# Whom pulled out the best Gombert LP base on deprofundis factual knowledge?



## deprofundis (Apr 25, 2014)

There are two old Gombert LP, one buy a Lyricord another a Nonsuch, both provide a fairly good missa on A side but...

if i have to subject one over the other i would pick the Lyricord over the Nonsuch, Lyricord is a superior label in term of sound perhaps due to the vynil quality of media.

All does giving to Nonsuch the facts they put some Thomas Crécquillon and Arnolt Schilt an organ player of the time on B siide, we all love Thomas Crécquillon do we?

In the end i choose the alejandro planchart release since of the quality of motets on B side Clemens non Papa,, Adrian Willaert, Johannes Lheritier' is exceptional,, Capella Cordina done a formidable job.

*rare cameo of a composer not well know.


----------



## Mandryka (Feb 22, 2013)

You mean this for the Nonsuch









The motets and mass have been transferred by BNF here









It's amazingly good! I mean they sing it like it's by Bruckner but still, it's a treat for the ears.

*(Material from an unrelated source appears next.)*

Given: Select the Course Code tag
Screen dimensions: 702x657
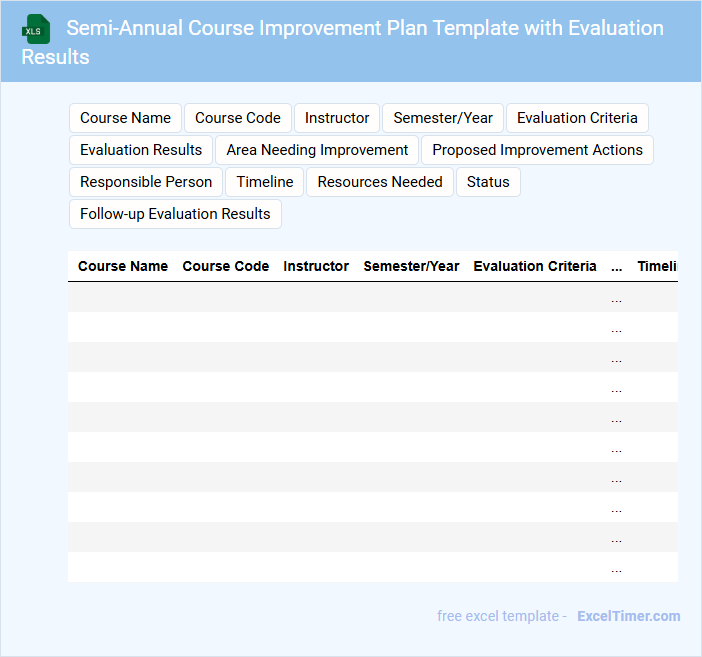Looking at the screenshot, I should coord(238,118).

I haven't heard the Planchart.


----------



## deprofundis (Apr 25, 2014)

Mandryka said:


> You mean this for the Nonsuch
> 
> View attachment 115773
> 
> ...


Well perhaps i have been too harsh on this release, since i dit not new year of release ,minor detail on pressing country, the repertoire = das program is awesome indeed The missa is stunning, the motets are the awesome of sir Crécquillon and organ instrumental of Arnolt Schilclk is well done.

But when i heard the lyricord, it was missa De pacem this spark interrest and the motets are solid as well Adrian Willaert, Clemens non Papa , Johannes Lheritier never heard of him , whom is it?


----------